For the firm’s third quarter, ON Semiconductor sees revenue printing in a range spanning from $2.07B to $2.17B, which at the mid-point would be good for year over year growth of 21.7% and is above the Wall Street consensus view of $2.01B.

Gross margin is seen at 48% to 50%. Total expenses are seen at $325M to $340M including $6M in special items. Adjusted EPS is projected at $1.25 to $1.37, which moves the mid-point well above the $1.26 that Wall Street was looking for. GAAP EPS is seen at $1.23 to $1.35.

Balance Sheet

ON Semiconductor ended the period with a net cash position of $1.792B and current assets of $4.785B. These two entries are up significantly over six months. Inventories ended the quarter at $1.563B, which is above the ON Semiconductor norm, but not to a significant degree. Current liabilities are up more modestly to $1.713B including $165.2M in long-term debt labeled as “current.” This leaves the firm with a current ratio of 2.79, which is very healthy. Ex-inventories, the firm’s quick ratio comes to a still quite robust 1.88.

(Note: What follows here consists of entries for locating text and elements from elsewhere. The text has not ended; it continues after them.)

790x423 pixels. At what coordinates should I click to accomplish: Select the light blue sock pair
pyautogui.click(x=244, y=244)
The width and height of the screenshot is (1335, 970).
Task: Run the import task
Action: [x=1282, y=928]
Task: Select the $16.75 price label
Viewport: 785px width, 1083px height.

Total assets add up to $10.789B including “goodwill” and other intangibles that amount to $2.268B or 21% of total assets. That’s higher than I like, but certainly not outlandish by today’s standards. Total liabilities less equity comes to $5.379B including $3.047B in long-term debt. I would like to see this number reduced, but this is a clean balance sheet. ON Semiconductor will have no problem meeting short to medium-term obligations.

My Thoughts

The quarter was excellent. Cash flows are flowing. Guidance was solid. The balance sheet is in good shape. The stock closed on Friday trading at 13 times forward looking earnings, therefore this is not an expensive equity. Yet, the stock sold off hard (-5.3%) ahead of Monday’s opening bell, and remained lower in early trading.

That either means that investors see a glut in supplies of automotive chips which are a large part of what ON Semiconductor does. Either that, or investors expect consumers to back away from purchasing and leasing new vehicles now that the economy has gone into recession. That’s a distinct possibility.

These shares have been trading in a slightly downward sloping trading range pretty much all year. Even on Friday’s run, the stock respected the upper trend line, as both Relative Strength and the Full Stochistics Oscillator betrayed a technically overbought condition. Does one buy this dip? I think maybe one can as long as one stays fully cognizant of where the stock is trading and where the 200 day SMA ($58) is.

As traders take profits, it will be key to see if portfolio managers step in at or above that line. I think an investor/trader holding cash could proceed in this way… adding down to $58. That said, should that investor see these shares crack that level, be prepared to cut this name loose, regardless of profit/loss.